Ro-SLM: Onboard Small Language Models for Robot Task Planning and Operation Code Generation

arXiv cs.RO / 4/14/2026

📰 NewsSignals & Early TrendsIdeas & Deep AnalysisModels & Research

共有:

Key Points

本論文は、クラウド依存や高性能計算資源への依存を避けるため、ロボットのオンボード環境で動作可能な小型言語モデル（SLM）によるタスク計画とコード生成を可能にする枠組み「Ro-SLM」を提案しています。
Ro-SLMは、LLMを用いたデータセット合成（多様な指示の生成、最小限の人手での正解コード生成、実環境に近いシナリオへの指示拡張）を起点に、SLMを微調整します。
学習では、LLMを報酬関数として用いてトレーニングを誘導し、知識・推論能力を蒸留することでオンボードSLMの性能を引き上げます。
UAVの操作タスクでの実験により、Ro-SLMは当初はロボットのタスク計画・コード生成ができなかったSLMを改善し、LLMに近い性能に到達することを示しています。

Abstract

Recent advances in large language models (LLMs) provide robots with contextual reasoning abilities to comprehend human instructions. Yet, current LLM-enabled robots typically depend on cloud-based models or high-performance computing infrastructure, which limit their deployment on robots under unreliable internet environments or with constrained computational resources, such as UAVs and small ground vehicles.
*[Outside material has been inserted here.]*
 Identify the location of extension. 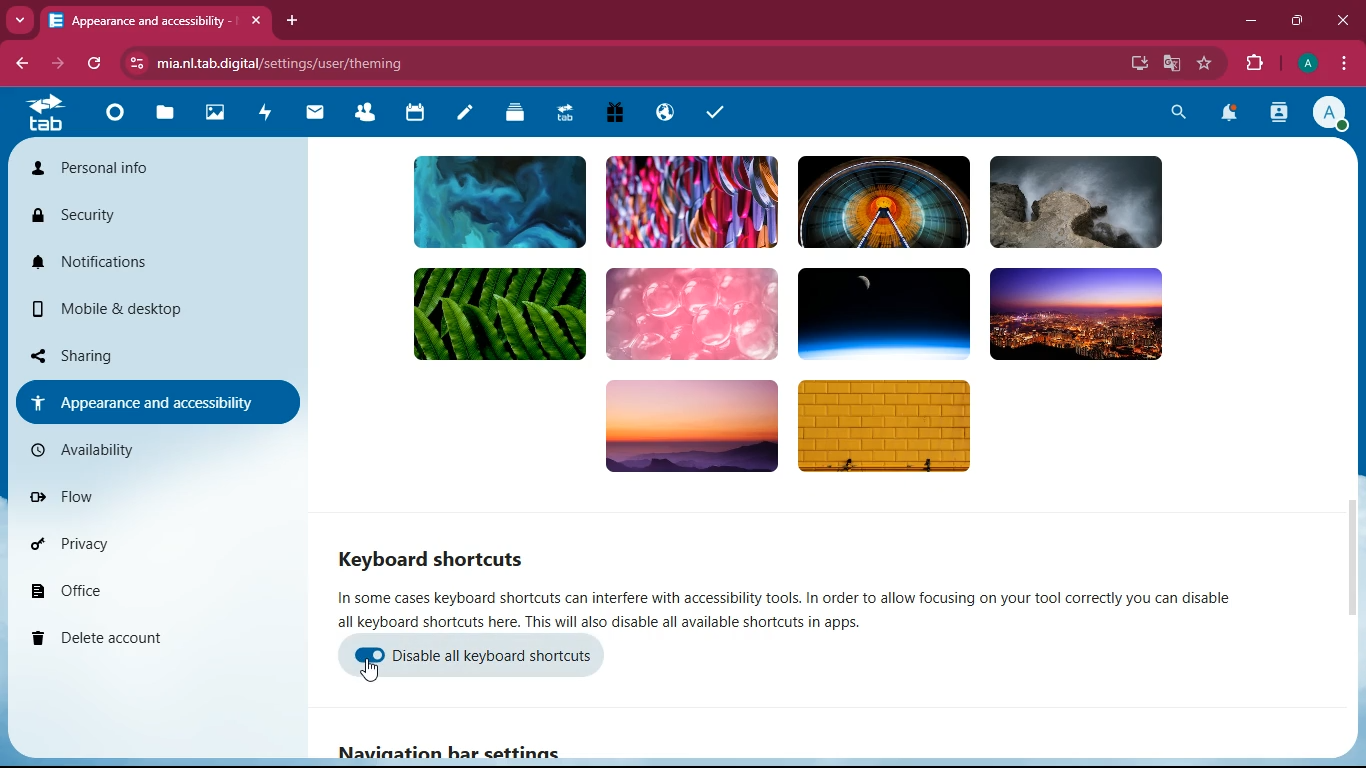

Thus, deploying fine-tuned small language models (SLMs) that support onboard deployment offers a promising alternative. This paper introduces Ro-SLM, a framework that enables reliable SLM-driven robot operation by distilling LLMs' knowledge and reasoning. Ro-SLM starts from dataset synthesis by leveraging LLMs to generate diverse task instructions, produce corresponding ground truth code with minimal human assistance, and augment instructions into real-world application scenarios. Ro-SLM is then fine-tuned with the dataset, in which LLM serves as a reward function to guide the training. Extensive experiments on UAV operation tasks demonstrate that Ro-SLM improves the performance of SLM from being incapable of supporting robotic task planning and code generation to achieving performance that approaches LLM.